Professora estimulou os alunos a colocar a mão na massa

Vera Ligia de Campos Henrique é professora de ensino fundamental no Colégio Genius, em Campinas/SP e propôs a utilização de plataforma digital para trabalhar conteúdos de ciências com turmas do primeiro ao quinto ano.

Vera já tem mais de 20 anos de “casa”, com grande experiência em livros didáticos e apostilas, então trabalhar com uma plataforma digital, foi um novo desafio. Mas já nas primeiras aulas, a professora percebeu que os alunos estavam se envolvendo e participando das atividades.

A plataforma CLOE trabalha com a aprendizagem ativa, colocando o aluno no centro do processo. Por lá, é possível percorrer diferentes expedições que integram projetos, conteúdos e atividades práticas para trabalhar de forma significativa.

“Antes do fechamento das escolas, cada uma das minhas turmas estava participando de uma expedição. No quarto ano, por exemplo, estávamos percorrendo uma trilha que apresentava muitas experiências e estimulava momentos de interação entre os estudantes”, salienta Vera.

Quarto ano

A expedição do quarto ano falava um pouco sobre gastronomia molecular, transformações físicas e energia térmica. Além de trabalhar os conteúdos propostos, foram realizadas muitas atividades em sala de aula que estimulavam a reflexão dos estudantes, como experiência de observação de como a água passa do estado sólido para o estado líquido.

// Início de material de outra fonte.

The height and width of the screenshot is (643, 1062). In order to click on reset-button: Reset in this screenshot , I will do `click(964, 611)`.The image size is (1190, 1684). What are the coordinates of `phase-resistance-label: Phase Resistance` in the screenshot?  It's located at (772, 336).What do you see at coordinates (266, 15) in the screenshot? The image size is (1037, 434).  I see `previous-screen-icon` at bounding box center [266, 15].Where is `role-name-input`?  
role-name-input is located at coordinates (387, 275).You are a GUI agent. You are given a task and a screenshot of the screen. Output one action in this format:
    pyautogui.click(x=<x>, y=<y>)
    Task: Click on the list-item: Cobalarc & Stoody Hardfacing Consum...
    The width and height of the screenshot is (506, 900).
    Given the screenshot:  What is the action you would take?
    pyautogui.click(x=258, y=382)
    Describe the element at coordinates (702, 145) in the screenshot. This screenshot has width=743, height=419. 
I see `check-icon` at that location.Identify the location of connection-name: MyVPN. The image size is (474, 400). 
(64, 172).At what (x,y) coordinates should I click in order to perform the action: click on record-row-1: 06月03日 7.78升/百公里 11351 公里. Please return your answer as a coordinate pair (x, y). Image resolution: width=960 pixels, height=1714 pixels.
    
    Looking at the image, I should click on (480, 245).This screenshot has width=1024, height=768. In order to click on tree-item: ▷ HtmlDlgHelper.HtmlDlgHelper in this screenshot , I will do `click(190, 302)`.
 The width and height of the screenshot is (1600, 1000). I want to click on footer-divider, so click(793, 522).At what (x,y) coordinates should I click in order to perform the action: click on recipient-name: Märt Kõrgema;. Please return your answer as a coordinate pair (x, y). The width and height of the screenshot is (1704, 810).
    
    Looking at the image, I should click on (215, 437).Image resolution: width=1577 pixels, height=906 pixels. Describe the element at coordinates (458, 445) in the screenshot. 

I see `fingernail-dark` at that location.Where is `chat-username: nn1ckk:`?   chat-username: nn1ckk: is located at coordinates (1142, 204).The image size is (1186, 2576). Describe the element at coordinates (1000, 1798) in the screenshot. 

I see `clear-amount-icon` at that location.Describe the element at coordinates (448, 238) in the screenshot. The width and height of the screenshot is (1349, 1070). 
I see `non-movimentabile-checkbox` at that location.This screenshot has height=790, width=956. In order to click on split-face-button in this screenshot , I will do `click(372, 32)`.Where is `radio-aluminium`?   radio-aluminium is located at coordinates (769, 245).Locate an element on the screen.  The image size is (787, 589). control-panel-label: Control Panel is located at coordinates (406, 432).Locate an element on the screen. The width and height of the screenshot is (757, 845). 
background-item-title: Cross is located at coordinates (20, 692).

“Quando começou a quarentena, apesar de já estar trabalhando com uma plataforma digital, tive que fazer adaptações das aulas porque elas exigiam muitos momentos de interação e trabalho coletivo. Para dar continuidade aos conteúdos, passei a fazer algumas experiências na minha casa e também pedi para que os estudantes tentassem reproduzir com as suas famílias”, afirma Vera.

Resultados das experiências

Durante as últimas semanas, puderam observar o que acontecia com o mingau armazenado em potinhos, fizeram chá e até “geladinho” de vários sabores. “Compartilhamos receitas e tivemos um tempo para descrever como cada um fez na sua casa. Essa parte prática foi muito divertida, e os estudantes se engajaram muito”, completa a professora.

Segundo Vera, faltam três aulas para concluir essa expedição, mas ela já percebe que os estudantes estão envolvidos com o conteúdo. As experiências chamaram muito a atenção da turma, que consegue lembrar de diferentes atividades e conteúdos que foram trabalhados.